Thursday, May 21, 2009

INTERVIEW ON ANIMAL NATIONS BLOG!!!!


I haven't eaten a proper meal in weeks. I don't actually think I've eaten real food in the last 48 hours. This tour we're on right now is definitely the most fun thing I've done since we did the same tour last year with the Jiminy boys, but it's turning me into a skeleton. I'm trying to write an introduction for one of the best House DJs I've ever seen (not that I'm any sort of House DJ expert), and the only thing going through my head is "food, food, food, food, food", and yet, it totally won't surprise me in the least when all I manage to eat today is a Teen Burger and Fries.
That being said, I'm glad I wrote this interview 2 weeks ago, before we left for tour, before I spent all my money on cheap booze and A&W, and before you could count my ribs through my skin, and use my hip bones and drums.
I asked Dre about ice-cream, what he would do if he was God, and what it's like to be featured in MTV's upcoming reality TV series "Peak Season", airing this fall, and he told me about tampons, mushroom trips, and something called "strawcavilla".
Awesome.

Steige: What's the grossest thing ever. Ever.

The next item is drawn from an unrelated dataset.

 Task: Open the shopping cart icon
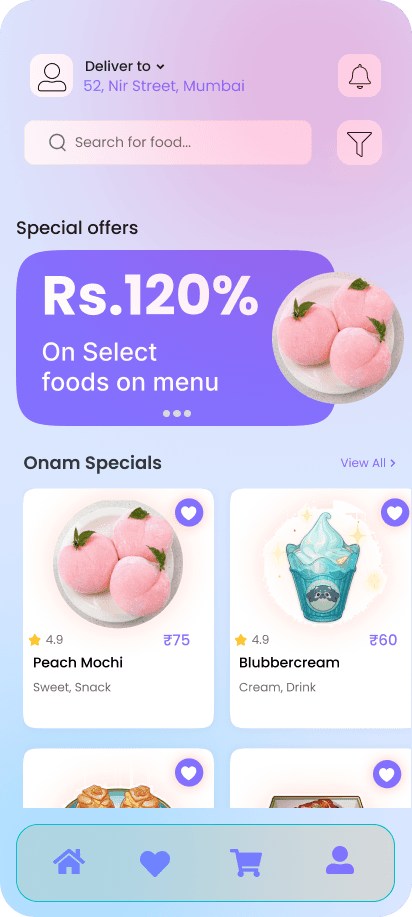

Dre: There aren't a lot of things in the world that gross me out, but there are three that stood out the most, and couldn't figure which was the worst. 1. There's this traditional meal in the Philippines called Balut. What it is: Half-hatched chicken egg. A fifteen or sixteen day old fertilized chicken egg, complete with partially formed feathers, feet, eyeballs, and blood vessels showing through the translucent skin of the chick. they eat this raw. 2. Brazilian fart porn......hilarious but gross 3. Not being sexist or discriminating at all but I'm gonna have to say tampons. WTF! It's the twentieth century. You'd think that tampon technology would move forward to something so stealth that guys would never even know about it. Yet there are commercials on every channel for every commercial break. I dunno. Just something I'm grossed out by.

S: I bet if you combined all three of those things into one bright shiny package, you could sell it for a pretty hefty price in a vending machine in Tokyo.
If I were to give you a small tub, say 1.5 L, of Neapolitan iced-cream how would you go about eating it? Would you mix the flavours? Go for a particular flavour first? ...And you have no spoon.

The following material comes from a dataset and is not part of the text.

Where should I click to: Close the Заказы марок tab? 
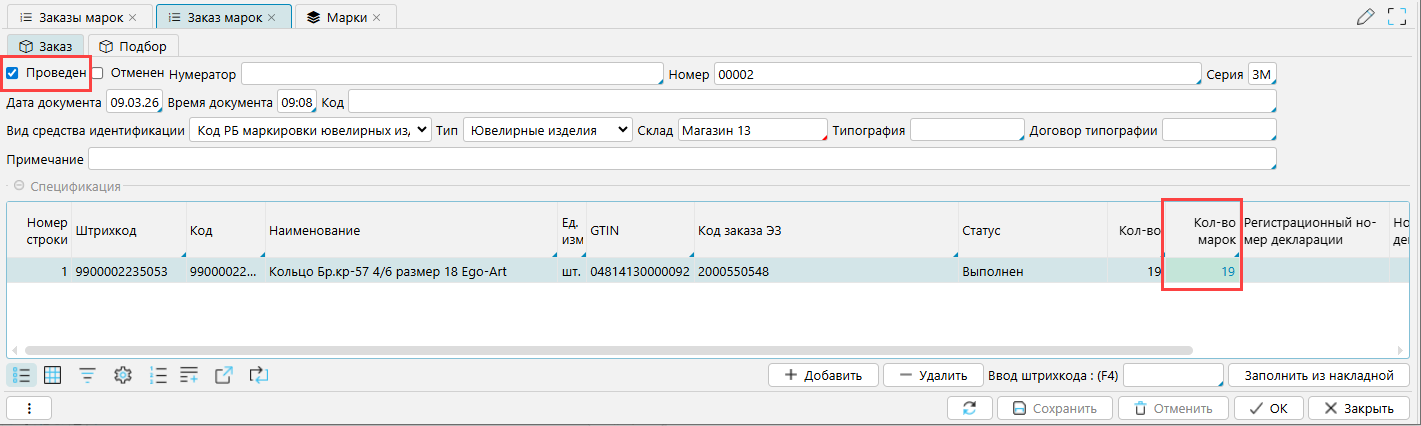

D: Well if you have no spoon I guess you cant really just go for one flavor 'cause it's all gonna mix eventually in your face. Unless of course you can use your hands. Then yeah, I would mix the flaves togetha. What flavor would that be called? Strawcavilla?

S: If you controlled all of everything, everywhere, all the time, what would DJ stand for, and what would you be eating right now?

D: If I controlled everything everywhere I wouldn't allow any haters or judgers in my world so DJ would be the abbreviation, and would stand for Don't Judge. Think that's cheesy? Prolly a hater! And I would be eating an ice cream i invented called "strawcavilla".

S: If God was a DJ what sort of music do you think he'd be spinning right now?

D: God would be spinning some crazy genre of music not known to anyone. This genre of music would be vitamins for your ears mixed with all the essential legends of music and sounds of planet earth.....I think.

S: Does it ever anger you that the coyote never caught the road runner?

D: Well I've seen a video of an edited version of the Coyote & Road Runner cartoon, on youtube with an obvious edited ending where the Coyote actually catches the Road Runner. The video has become viral and the Latin American press and TV media made a huge deal of it. Most of the press reports say that this is a cartoon made by an animator by request of a Japanese millionaire that was sick of never seeing the Coyote succeed. To be honest if this is true I would have to agree with the Japanese millionaire request because it would always make me insanely frustrated when I was a kid seeing this. To this day I still don't know what kids were supposed to get out of this? Violence is good? But then again, if the ongoing chase ended there would be no show.

S: If you were stuck with the Sun being permanently on, or permanently off, what would it be, and why?

D: I recently had a shroom trip and this is one question that my friends and I mingled upon. MY answer would be ON. Sun light brings light which then puts colour into perspective so then, eventually, you get a clearer perspective on EVERYTHING rather than darkness. I know it's deep but shroomers are a perceptional drug, so yeah...

S: Speaking of perception, what's the biggest difference between reality and Reality Television?

D: Simply there are no edits and delete buttons in reality.

S: Anything else you want to mention?

D: NATION OF THE ANIMALS!!!!!

S: Awesome. Make sure to catch Dre spinning anytime you're in the mood to PARTY, because partying is what he will make you do. Also make sure to watch Dre, Animal Nation, and other Whistler locals, in the upcoming MTV reality television series, "Peak Season", airing in September... I think.